━━━ DATA FOR THIS EXERCISE ━━━
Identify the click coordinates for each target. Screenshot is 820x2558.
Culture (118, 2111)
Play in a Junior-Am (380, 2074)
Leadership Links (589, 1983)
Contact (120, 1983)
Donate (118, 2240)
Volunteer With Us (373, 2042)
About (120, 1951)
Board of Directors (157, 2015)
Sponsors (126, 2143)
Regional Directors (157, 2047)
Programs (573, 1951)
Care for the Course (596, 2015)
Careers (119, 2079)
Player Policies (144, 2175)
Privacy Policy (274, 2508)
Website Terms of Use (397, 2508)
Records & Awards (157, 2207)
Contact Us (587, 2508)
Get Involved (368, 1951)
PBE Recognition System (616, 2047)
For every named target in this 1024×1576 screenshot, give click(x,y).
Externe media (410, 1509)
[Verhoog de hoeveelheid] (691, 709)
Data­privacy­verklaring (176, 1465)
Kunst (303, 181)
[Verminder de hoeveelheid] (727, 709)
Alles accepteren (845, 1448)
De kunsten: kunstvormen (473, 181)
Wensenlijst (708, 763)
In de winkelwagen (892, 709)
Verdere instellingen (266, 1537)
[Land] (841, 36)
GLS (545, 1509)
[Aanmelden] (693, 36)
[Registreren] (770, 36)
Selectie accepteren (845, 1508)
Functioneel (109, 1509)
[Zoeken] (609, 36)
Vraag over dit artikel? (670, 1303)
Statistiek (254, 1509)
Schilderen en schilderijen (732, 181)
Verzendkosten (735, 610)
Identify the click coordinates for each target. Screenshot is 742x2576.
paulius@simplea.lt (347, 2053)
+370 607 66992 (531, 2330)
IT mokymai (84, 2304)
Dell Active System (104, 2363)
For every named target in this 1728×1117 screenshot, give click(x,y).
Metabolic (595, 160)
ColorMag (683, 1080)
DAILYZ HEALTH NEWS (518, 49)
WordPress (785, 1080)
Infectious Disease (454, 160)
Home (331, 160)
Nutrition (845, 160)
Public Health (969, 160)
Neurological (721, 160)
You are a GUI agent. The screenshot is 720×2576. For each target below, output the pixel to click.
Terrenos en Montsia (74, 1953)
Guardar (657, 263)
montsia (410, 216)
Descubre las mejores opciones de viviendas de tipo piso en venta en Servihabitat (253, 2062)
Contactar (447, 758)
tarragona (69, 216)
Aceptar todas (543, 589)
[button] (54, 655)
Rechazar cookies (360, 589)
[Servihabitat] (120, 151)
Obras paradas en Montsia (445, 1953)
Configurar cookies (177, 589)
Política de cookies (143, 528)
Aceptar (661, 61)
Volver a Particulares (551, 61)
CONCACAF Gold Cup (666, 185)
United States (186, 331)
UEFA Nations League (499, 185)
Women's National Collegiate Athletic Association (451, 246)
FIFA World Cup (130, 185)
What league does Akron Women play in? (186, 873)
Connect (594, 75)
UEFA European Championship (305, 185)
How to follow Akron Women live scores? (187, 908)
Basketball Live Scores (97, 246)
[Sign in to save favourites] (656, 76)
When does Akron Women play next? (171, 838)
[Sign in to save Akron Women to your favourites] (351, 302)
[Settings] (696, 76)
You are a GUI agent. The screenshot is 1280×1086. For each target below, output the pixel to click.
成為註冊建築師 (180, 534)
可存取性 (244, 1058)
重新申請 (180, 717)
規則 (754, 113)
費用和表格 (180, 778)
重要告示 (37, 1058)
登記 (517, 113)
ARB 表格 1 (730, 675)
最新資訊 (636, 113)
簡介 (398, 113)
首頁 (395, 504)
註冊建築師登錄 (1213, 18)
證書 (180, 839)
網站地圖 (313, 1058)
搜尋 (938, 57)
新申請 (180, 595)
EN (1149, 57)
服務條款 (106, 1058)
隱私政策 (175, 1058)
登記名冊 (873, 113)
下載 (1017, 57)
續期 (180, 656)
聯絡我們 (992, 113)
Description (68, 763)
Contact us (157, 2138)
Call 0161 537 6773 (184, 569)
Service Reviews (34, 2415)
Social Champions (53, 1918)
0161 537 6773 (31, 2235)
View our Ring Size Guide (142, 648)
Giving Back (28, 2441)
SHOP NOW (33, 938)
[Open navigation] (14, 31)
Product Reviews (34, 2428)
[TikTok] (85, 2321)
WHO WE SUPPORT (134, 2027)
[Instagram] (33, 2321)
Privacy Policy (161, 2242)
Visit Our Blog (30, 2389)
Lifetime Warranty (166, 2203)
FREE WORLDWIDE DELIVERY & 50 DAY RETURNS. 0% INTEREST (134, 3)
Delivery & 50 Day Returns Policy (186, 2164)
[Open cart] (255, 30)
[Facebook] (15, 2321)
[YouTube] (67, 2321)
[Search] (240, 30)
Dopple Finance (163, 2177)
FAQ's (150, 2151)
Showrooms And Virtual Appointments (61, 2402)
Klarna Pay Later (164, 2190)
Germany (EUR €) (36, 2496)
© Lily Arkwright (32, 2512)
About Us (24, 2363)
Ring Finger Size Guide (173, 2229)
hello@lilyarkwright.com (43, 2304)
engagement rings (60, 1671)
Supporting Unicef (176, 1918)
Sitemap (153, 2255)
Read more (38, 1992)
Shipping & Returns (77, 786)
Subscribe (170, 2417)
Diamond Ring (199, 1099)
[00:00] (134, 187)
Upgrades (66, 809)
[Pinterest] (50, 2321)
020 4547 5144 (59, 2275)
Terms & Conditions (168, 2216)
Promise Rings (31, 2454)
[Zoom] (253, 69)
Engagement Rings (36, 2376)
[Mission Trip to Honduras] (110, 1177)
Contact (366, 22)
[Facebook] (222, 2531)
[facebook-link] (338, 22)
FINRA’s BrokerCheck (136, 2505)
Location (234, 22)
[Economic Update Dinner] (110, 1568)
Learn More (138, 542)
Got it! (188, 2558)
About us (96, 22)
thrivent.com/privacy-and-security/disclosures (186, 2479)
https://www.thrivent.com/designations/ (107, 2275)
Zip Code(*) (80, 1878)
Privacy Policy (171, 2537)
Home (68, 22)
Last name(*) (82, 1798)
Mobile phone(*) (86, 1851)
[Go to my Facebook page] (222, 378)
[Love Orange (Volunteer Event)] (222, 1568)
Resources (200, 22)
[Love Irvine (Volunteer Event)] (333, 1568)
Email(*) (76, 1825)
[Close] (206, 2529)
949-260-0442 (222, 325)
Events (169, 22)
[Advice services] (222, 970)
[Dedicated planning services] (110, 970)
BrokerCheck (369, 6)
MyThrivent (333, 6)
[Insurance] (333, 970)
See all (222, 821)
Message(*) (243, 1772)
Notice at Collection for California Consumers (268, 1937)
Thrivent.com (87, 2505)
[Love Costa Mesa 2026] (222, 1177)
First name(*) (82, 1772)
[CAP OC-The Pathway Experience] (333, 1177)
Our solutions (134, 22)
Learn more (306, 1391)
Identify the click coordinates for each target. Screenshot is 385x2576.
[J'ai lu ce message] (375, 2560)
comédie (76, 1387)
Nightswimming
━━━
> _EXERCISE DIRECTIONS_
What you return should be the lines from the beginning of the records through the one that contains "Programs (573, 1951)", repeated exactly and with no additions.

> _SOLUTION TO THIS EXERCISE_
Identify the click coordinates for each target. Screenshot is 820x2558.
Culture (118, 2111)
Play in a Junior-Am (380, 2074)
Leadership Links (589, 1983)
Contact (120, 1983)
Donate (118, 2240)
Volunteer With Us (373, 2042)
About (120, 1951)
Board of Directors (157, 2015)
Sponsors (126, 2143)
Regional Directors (157, 2047)
Programs (573, 1951)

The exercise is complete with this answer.